Link to Pubmed [PMID] – 37754284
Link to HAL – hal-04225218
Link to DOI – 10.1056/NEJMoa2210956
New England Journal of Medicine, 2023, 389 (13), pp.1191-1202. ⟨10.1056/NEJMoa2210956⟩
Background Although the clinical efficacy of antimalarial artemisinin-based combination therapies in Africa remains high, the recent emergence of partial resistance to artemisinin in Plasmodium falciparum on the continent is troubling, given the lack of alternative treatments.
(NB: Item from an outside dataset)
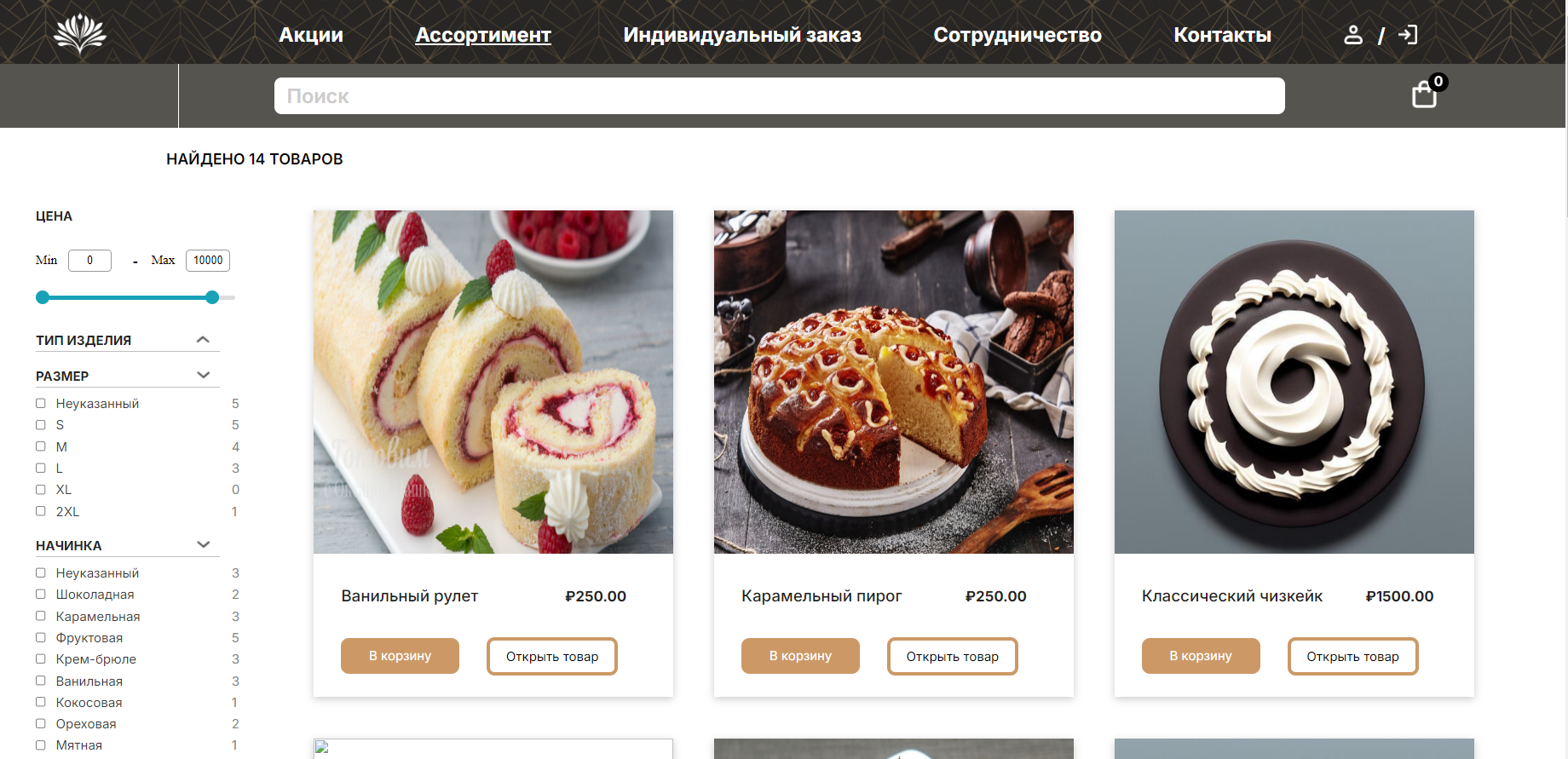Select the 2XL size checkbox
This screenshot has height=759, width=1568.
tap(41, 511)

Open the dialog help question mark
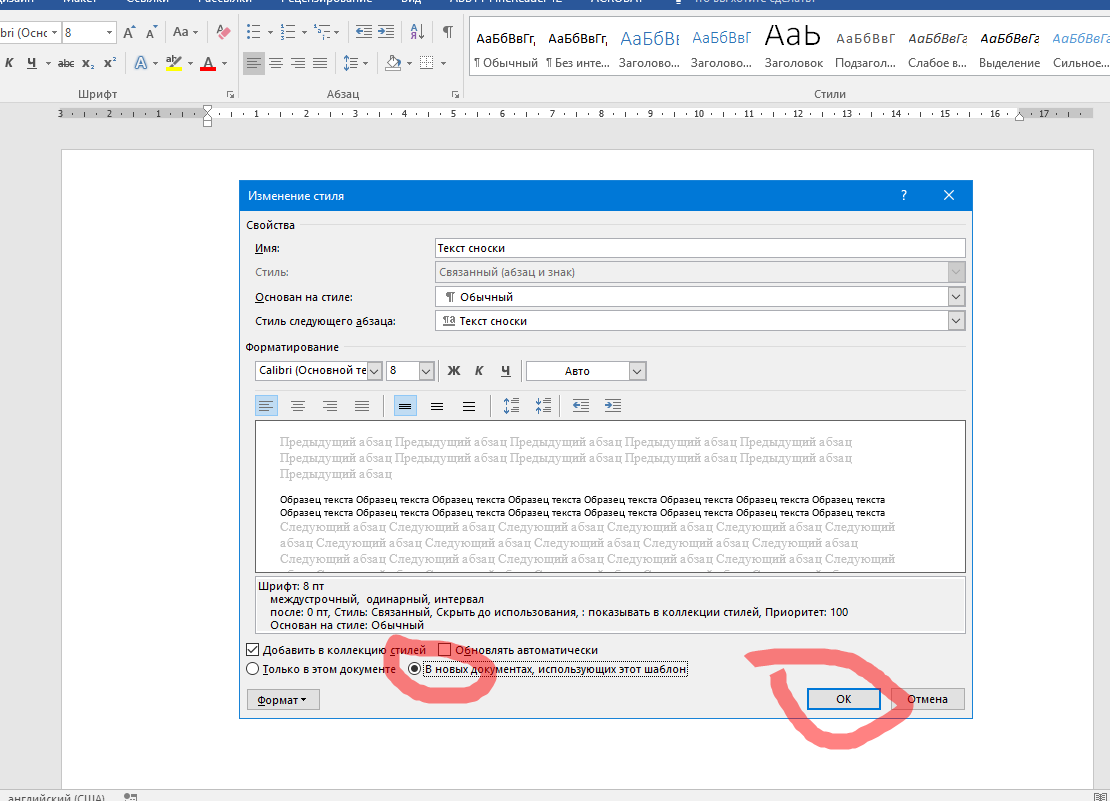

Methods In this study, we used data from drug-efficacy studies conducted between 2016 and 2019 that evaluated 3-day courses of artemisinin-based combination therapy (artesunate–amodiaquine or artemether–lumefantrine) for uncomplicated malaria in Eritrea to estimate the percentage of patients with day-3 positivity (i.e., persistent P. falciparum parasitemia 3 days after the initiation of therapy). We also assayed parasites for mutations in Pfkelch13 as predictive markers of partial resistance to artemisinin and screened for deletions in hrp2 and hrp3 that result in variable performance of histidine rich protein 2 (HRP2)–based rapid diagnostic tests for malaria. Results We noted an increase in the percentage of patients with day-3 positivity from 0.4% (1 of 273) in 2016 to 1.9% (4 of 209) in 2017 and 4.2% (15 of 359) in 2019. An increase was also noted in the prevalence of the Pfkelch13 R622I mutation, which was detected in 109 of 818 isolates before treatment, from 8.6% (24 of 278) in 2016 to 21.0% (69 of 329) in 2019. The odds of day-3 positivity increased by a factor of 6.2 (95% confidence interval, 2.5 to 15.5) among the patients with Pfkelch13 622I variant parasites. Partial resistance to artemisinin, as defined by the World Health Organization, was observed in Eritrea. More than 5% of the patients younger than 15 years of age with day-3 positivity also had parasites that carried Pfkelch13 R622I. In vitro, the R622I mutation conferred a low level of resistance to artemisinin when edited into NF54 and Dd2 parasite lines. Deletions in both hrp2 and hrp3 were identified in 16.9% of the parasites that carried the Pfkelch13 R622I mutation, which made them potentially undetectable by HRP2-based rapid diagnostic tests. Conclusions The emergence and spread of P. falciparum lineages with both Pfkelch13-mediated partial resistance to artemisinin and deletions in hrp2 and hrp3 in Eritrea threaten to compromise regional malaria control and elimination campaigns.